Location
- Country: Canada
- Province: Quebec
- Region: Saguenay-Lac-Saint-Jean

Physical characteristics
- Source: Mazarin Lake
- • location: Lac-Ashuapmushuan, Quebec (unorganized territory), RCM Le Domaine-du-Roy, Saguenay-Lac-Saint-Jean, Quebec
- • coordinates: 49°28′29″N 73°28′26″W﻿ / ﻿49.47472°N 73.47389°W
- • elevation: 327 m (1,073 ft)
- Mouth: Ashuapmushuan River
- • location: Lac-Ashuapmushuan, Quebec (unorganized territory), RCM Le Domaine-du-Roy, Saguenay-Lac-Saint-Jean, Quebec
- • coordinates: 49°23′17″N 73°28′12″W﻿ / ﻿49.38806°N 73.47000°W
- • elevation: 318 m (1,043 ft)
- Length: 15.1 km (9.4 mi)

Basin features
- • left: (upstream); outlet of lake Gaël; outlet of lakes Penol and Étel; outlet of lakes Lama,; Jacou, Maubeuge, Quievermon,; Souste and Cais; outlet of lake Amou; outlet of lake Hénu; outlet of lake Ervy; outlet of lakes Robereau and Darle.;
- • right: (upstream); outlet of lake Illy; outlet of lakes Ria and Mélamare; outlet of lake Nivars.;

= Mazarin River =

The Mazarin River is a tributary of the Ashuapmushuan River, flowing into the unorganized territory of Lac-Ashuapmushuan, Quebec, into the Regional County Municipality (MRC) of Le Domaine-du-Roy, in the administrative region of Saguenay-Lac-Saint-Jean, in Quebec, in Canada.
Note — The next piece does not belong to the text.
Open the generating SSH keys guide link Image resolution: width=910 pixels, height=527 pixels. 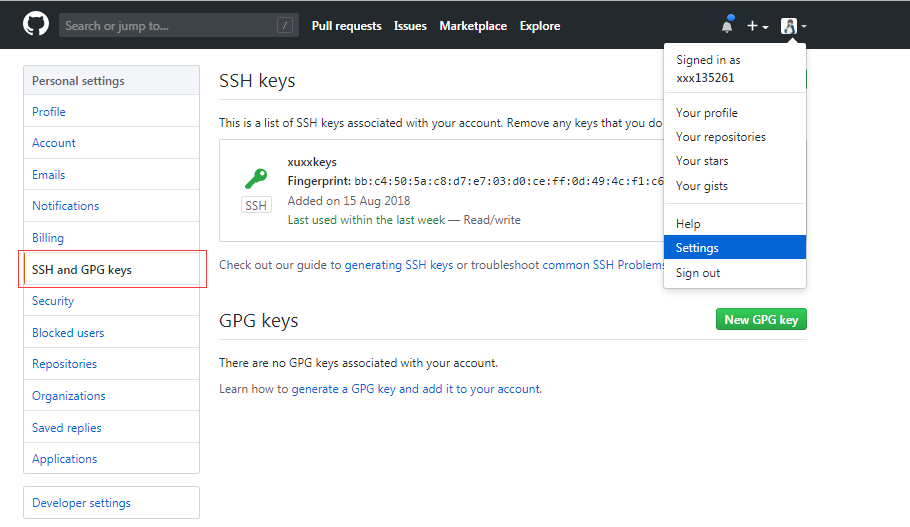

The Mazarin river flows entirely in the canton of Théberge. Forestry is the main economic activity of this valley; recreational tourism activities, second.

The Forest Road R0203 (North–south direction) serves the valley of the Mazarin River, the Hilarion River, the Du Chef River and the Nestaocano River; this road starting south at the junction of route 167 which links Chibougamau to Saint-Félicien, Quebec.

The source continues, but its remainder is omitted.